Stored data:
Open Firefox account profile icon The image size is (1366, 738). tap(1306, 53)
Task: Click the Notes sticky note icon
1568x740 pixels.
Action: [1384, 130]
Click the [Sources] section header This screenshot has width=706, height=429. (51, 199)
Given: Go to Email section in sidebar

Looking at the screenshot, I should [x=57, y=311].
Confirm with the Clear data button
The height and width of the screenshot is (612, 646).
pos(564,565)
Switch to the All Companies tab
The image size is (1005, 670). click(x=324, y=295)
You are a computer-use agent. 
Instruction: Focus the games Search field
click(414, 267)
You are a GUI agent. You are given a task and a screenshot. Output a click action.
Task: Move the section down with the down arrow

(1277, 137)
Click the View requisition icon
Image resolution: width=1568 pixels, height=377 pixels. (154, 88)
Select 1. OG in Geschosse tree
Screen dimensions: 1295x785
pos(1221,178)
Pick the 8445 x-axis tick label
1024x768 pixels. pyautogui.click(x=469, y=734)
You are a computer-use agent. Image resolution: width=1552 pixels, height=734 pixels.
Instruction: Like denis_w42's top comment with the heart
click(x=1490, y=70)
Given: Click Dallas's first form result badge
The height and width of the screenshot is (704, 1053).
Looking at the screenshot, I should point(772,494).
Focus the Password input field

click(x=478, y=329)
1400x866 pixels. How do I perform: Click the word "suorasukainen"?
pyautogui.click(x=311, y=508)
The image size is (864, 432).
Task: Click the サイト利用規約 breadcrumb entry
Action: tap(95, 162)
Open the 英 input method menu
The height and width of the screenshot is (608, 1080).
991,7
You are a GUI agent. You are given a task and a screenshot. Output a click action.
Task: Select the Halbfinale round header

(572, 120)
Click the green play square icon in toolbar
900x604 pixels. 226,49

» **Instructions for the task**:
Transcribe the entries above so that nothing in them differs from the original.

» **Task response**:
Open Firefox account profile icon The image size is (1366, 738). tap(1306, 53)
Task: Click the Notes sticky note icon
1568x740 pixels.
Action: [1384, 130]
Click the [Sources] section header This screenshot has width=706, height=429. (51, 199)
Given: Go to Email section in sidebar

Looking at the screenshot, I should [x=57, y=311].
Confirm with the Clear data button
The height and width of the screenshot is (612, 646).
pos(564,565)
Switch to the All Companies tab
The image size is (1005, 670). click(x=324, y=295)
You are a computer-use agent. 
Instruction: Focus the games Search field
click(414, 267)
You are a GUI agent. You are given a task and a screenshot. Output a click action.
Task: Move the section down with the down arrow

(1277, 137)
Click the View requisition icon
Image resolution: width=1568 pixels, height=377 pixels. (154, 88)
Select 1. OG in Geschosse tree
Screen dimensions: 1295x785
pos(1221,178)
Pick the 8445 x-axis tick label
1024x768 pixels. pyautogui.click(x=469, y=734)
You are a computer-use agent. Image resolution: width=1552 pixels, height=734 pixels.
Instruction: Like denis_w42's top comment with the heart
click(x=1490, y=70)
Given: Click Dallas's first form result badge
The height and width of the screenshot is (704, 1053).
Looking at the screenshot, I should point(772,494).
Focus the Password input field

click(x=478, y=329)
1400x866 pixels. How do I perform: Click the word "suorasukainen"?
pyautogui.click(x=311, y=508)
The image size is (864, 432).
Task: Click the サイト利用規約 breadcrumb entry
Action: tap(95, 162)
Open the 英 input method menu
The height and width of the screenshot is (608, 1080).
991,7
You are a GUI agent. You are given a task and a screenshot. Output a click action.
Task: Select the Halbfinale round header

(572, 120)
Click the green play square icon in toolbar
900x604 pixels. 226,49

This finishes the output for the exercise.